Chewbacca and the world of semi-reality news media

A Facebook video of a woman wearing a Chewbacca mask and laughing almost hysterically in her car has drawn more than 140 million hits from numerous sources in the past two weeks.

Candace Payne, a 37-year-old mother of two from Grand Prairie, Texas, has had to hire a publicist to help field the numerous calls from the media—and, perhaps, wookies who want to have an affair.

Why so many people have been intrigued by the three-minute video may be because people just need to laugh in a year in which political hate and the media have come together to annoy anyone with a temperature. It may also be because the people realize that the media have been abysmal purveyors of information, and the political conventions and what passes as TV news have become circuses of mediocrity.

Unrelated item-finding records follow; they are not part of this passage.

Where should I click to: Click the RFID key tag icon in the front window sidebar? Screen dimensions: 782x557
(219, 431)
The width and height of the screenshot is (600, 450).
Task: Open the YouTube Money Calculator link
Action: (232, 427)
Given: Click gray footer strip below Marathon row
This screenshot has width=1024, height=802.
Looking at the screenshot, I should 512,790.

The presidential primaries are filled with candidates attacking each other, with lies and half-truths fogging the political debate, all of which are faithfully recorded, published and aired but seldom evaluated and challenged by the media.

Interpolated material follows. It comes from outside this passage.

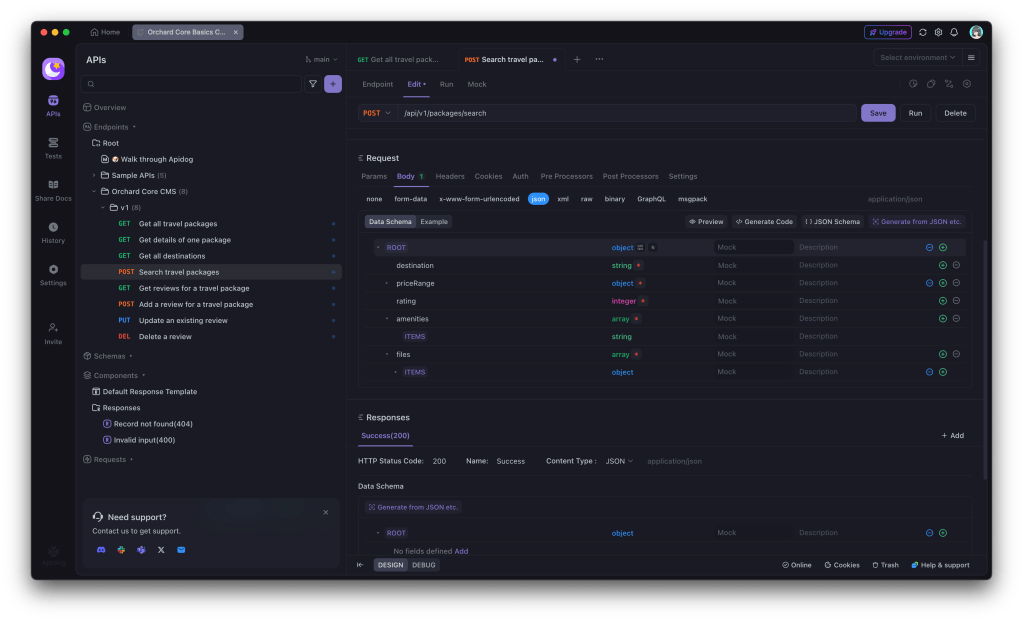The width and height of the screenshot is (1023, 621).
Task: Click the sync refresh icon near Upgrade
Action: tap(922, 32)
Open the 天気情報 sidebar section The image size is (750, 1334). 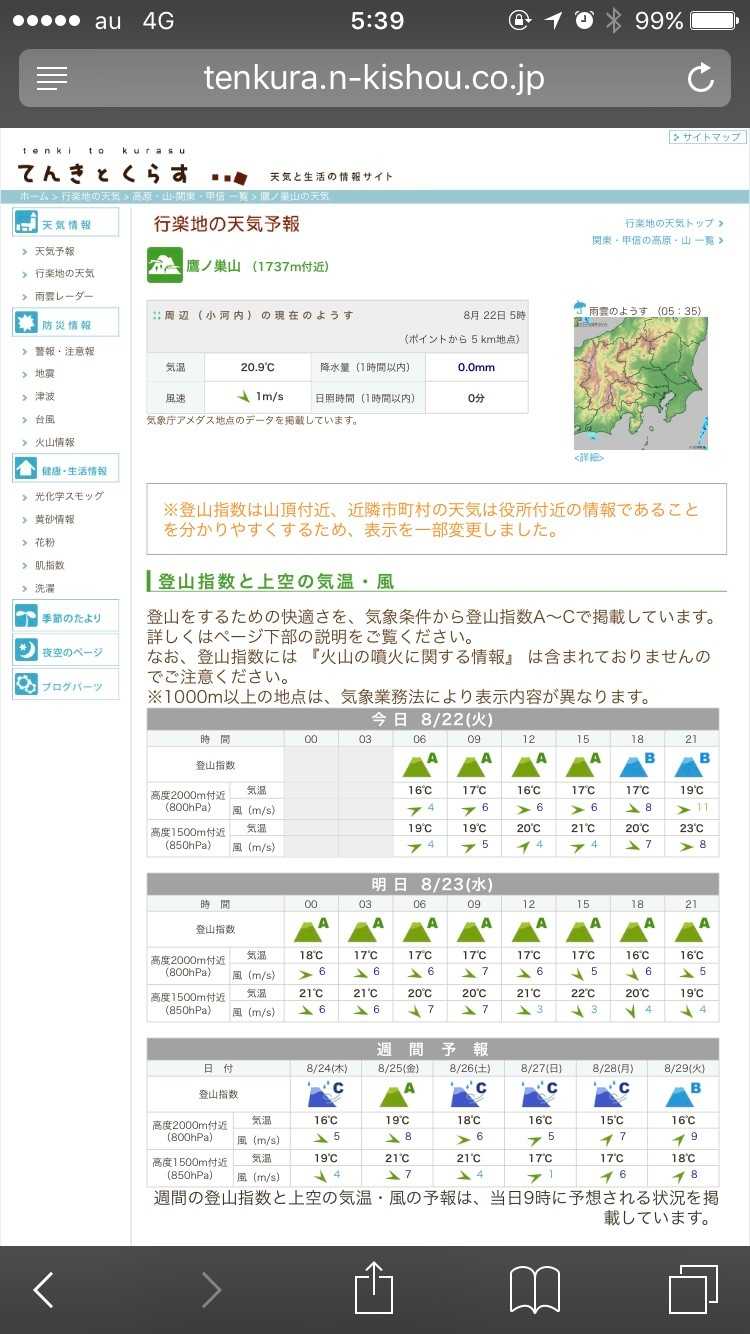66,223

The mass media, especially television, have devolved from in-depth reporting to entertainment news, erroneously believing that’s what the public wants and needs. And so, TV leads off with whoever makes the most outrageous statements, with the opposition countering with even more outrageous statements. The media focus upon Trump’s outrageous statements and the protests by Hispanics and liberals at his rallies; for the Democrats, the media focus upon Hillary Clinton’s scandals, all of which are trumped-up exaggerations without facts.

Only in the past few months has Sen. Bernie Sanders received any acknowledgement from the media. Still far behind in media coverage are Dr. Jill Stein (Green Party), Gary Johnson (Libertarian party), Bob Whitaker (American Freedom party), Darrell Castle (Constitution party), Gloria LaRiva (Party of Socialism and Liberalism), Jim Hedges (Prohibition party), Mimi Soltysik (Socialist party), and dozens of other candidates who have ideas that America should at least have a chance to hear, but are placed into a black hole by the media, which believe they have no chance to win the presidency.

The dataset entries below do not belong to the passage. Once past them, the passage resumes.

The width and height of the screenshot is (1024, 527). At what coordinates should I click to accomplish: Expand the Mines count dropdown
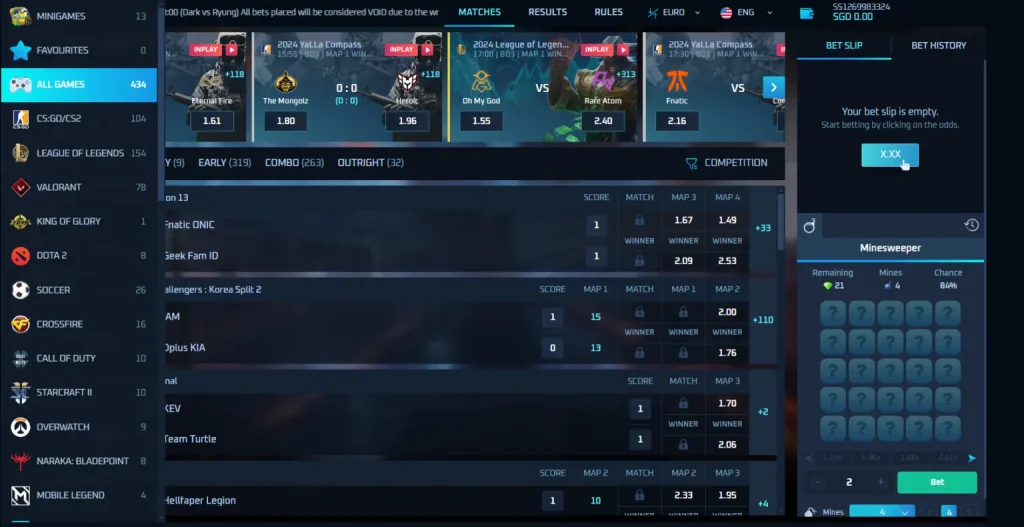(x=882, y=512)
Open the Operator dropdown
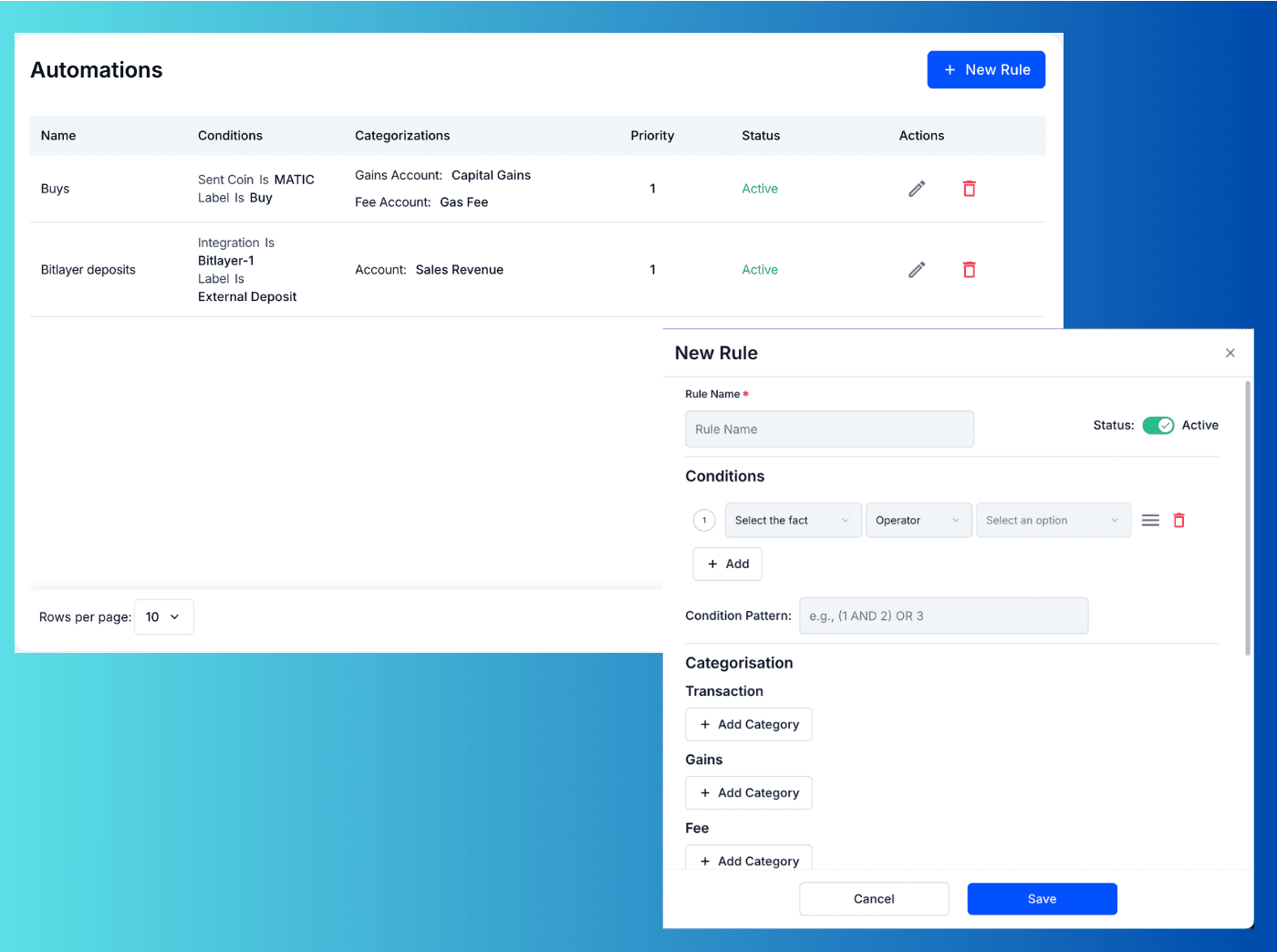The height and width of the screenshot is (952, 1277). pyautogui.click(x=918, y=521)
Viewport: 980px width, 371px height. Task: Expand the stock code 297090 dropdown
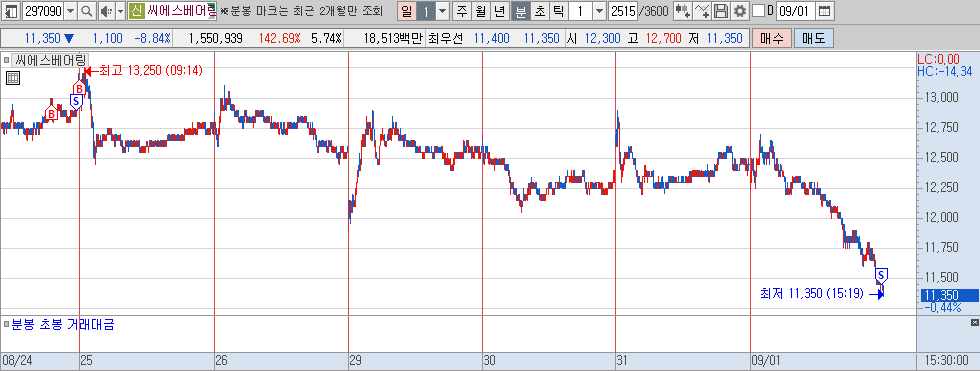70,11
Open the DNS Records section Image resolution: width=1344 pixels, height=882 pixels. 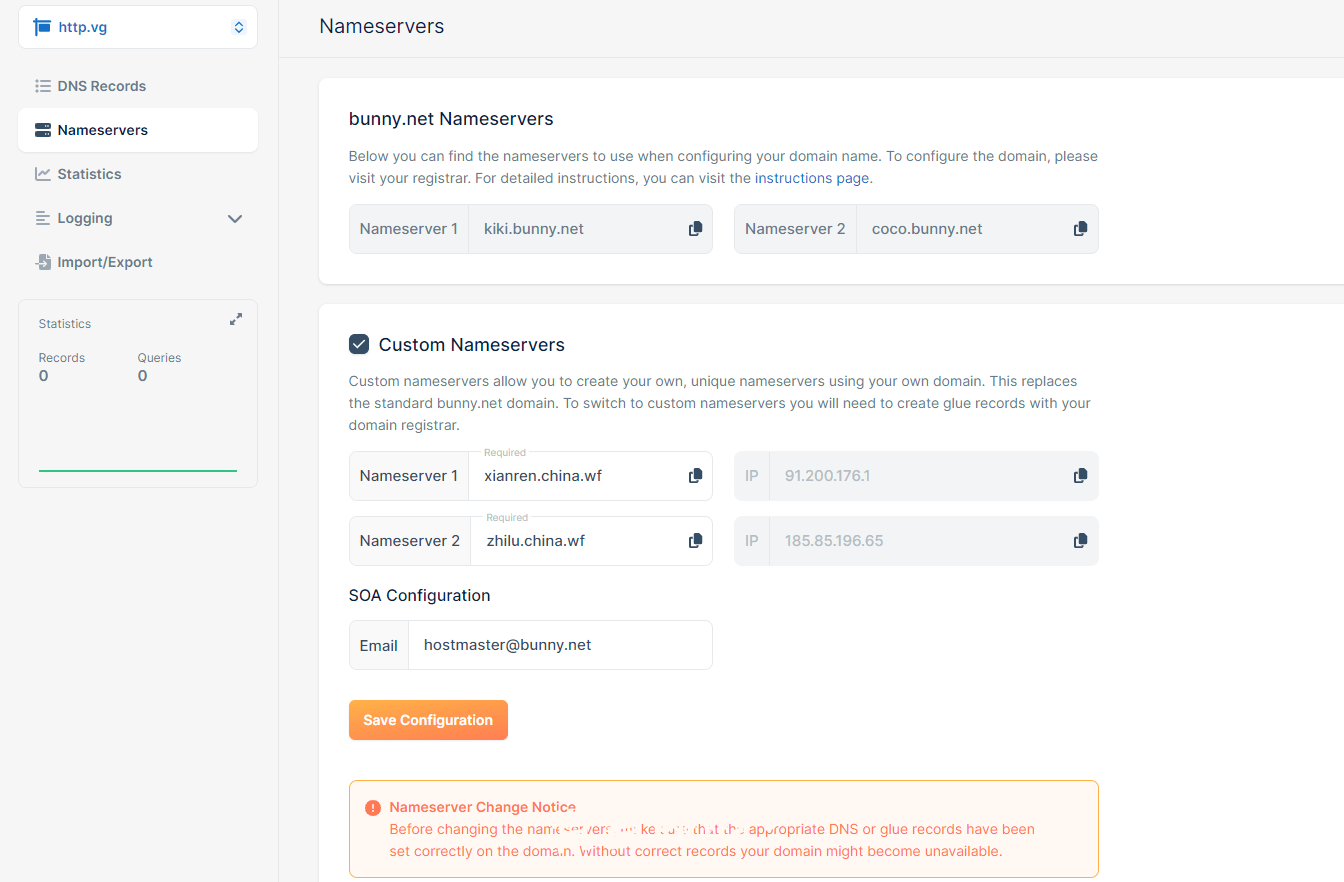pos(101,86)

Because the media have become the megaphones for outrageous behavior rather than communicators of information, Donald Trump has spent very little for print or electronic media advertising. As long as Trump puts on a big enough dog-and-pony show, he gets coverage, forcing his rivals to spend ad dollars to match the free TV time he wallows in. But, after Trump and Clinton finally secure their parties’ nominations, their campaigns, the Republican and Democratic National committees, and dozens of Super PACs, all proclaiming they want to cut governmental programs and spending, by the November 8 general election will have spent more than $2 billion on political advertising in the mass media.

The pretend-journalists who cover the campaign lean to insipid “objectivity,” afraid to challenge the candidates and terrified of delving into substantive issues. Many just don’t have the intellectual depth to know enough to challenge the lies and half-truths, so they lob easy questions at the candidates and then believe that by tossing bland questions to the public, they are getting “the pulse of the people” who fulfill the media expectations by responding with equally useless answers—“Uh, like, I kinda like him [or her] because he [or she] says what I believe and what I, y’know, want to hear.”

For most reporters and their editors, there is the fear that if they get too intellectual, if they challenge the candidates, those candidates will not grant them access while their audience tunes them out, preferring the reality entertainment that now passes as political coverage. It is a reality where a woman in a Chewbacca mask makes more sense than the political candidates and the news media that cover them.

Rosemary Brasch is a former secretary, labor union grievance officer, and instructor of labor studies at Penn State and UMass. Walter Brasch is an award-winning journalist, professor emeritus from the Pennsylvania State System of Higher Education, and author of 20 books; his latest one is Fracking America.

One Response to Chewbacca and the world of semi-reality news media

  1. you make a mistake when you say that the media erroneously give us what we want. not so. They know full well what they do. Most of the sources of our information are owned by 6 companies–all of them also supplying war equipment and thus profiting from war. The media are megaphones for the status quo and the one thing they will not air, or tolerate in others, is questioning and criticism of the status quo. In the process, our rulers have purposely tried to dumb down Americans on the theory that stupid and ignorant people are easier to manipulate, a fact which Trump proves very well. The media used to have to give news as a public service, but they no longer do. They have more program time devoted to commercials, they hire people who don’t know jack shit about anything except how to read a script, and they have fired all the real news people. Dan Rather is a perfect example. He stepped out of line and his career got trashed instantly. The younger generation has given up on tv for news–they go elsewhere. and we wonder why we are falling in every measure of a developed civilization, right into third world status. the GOP has forgotten how to face reality, much less how to solve problems. they have been anti-reality too long and our fantasy news reflects them.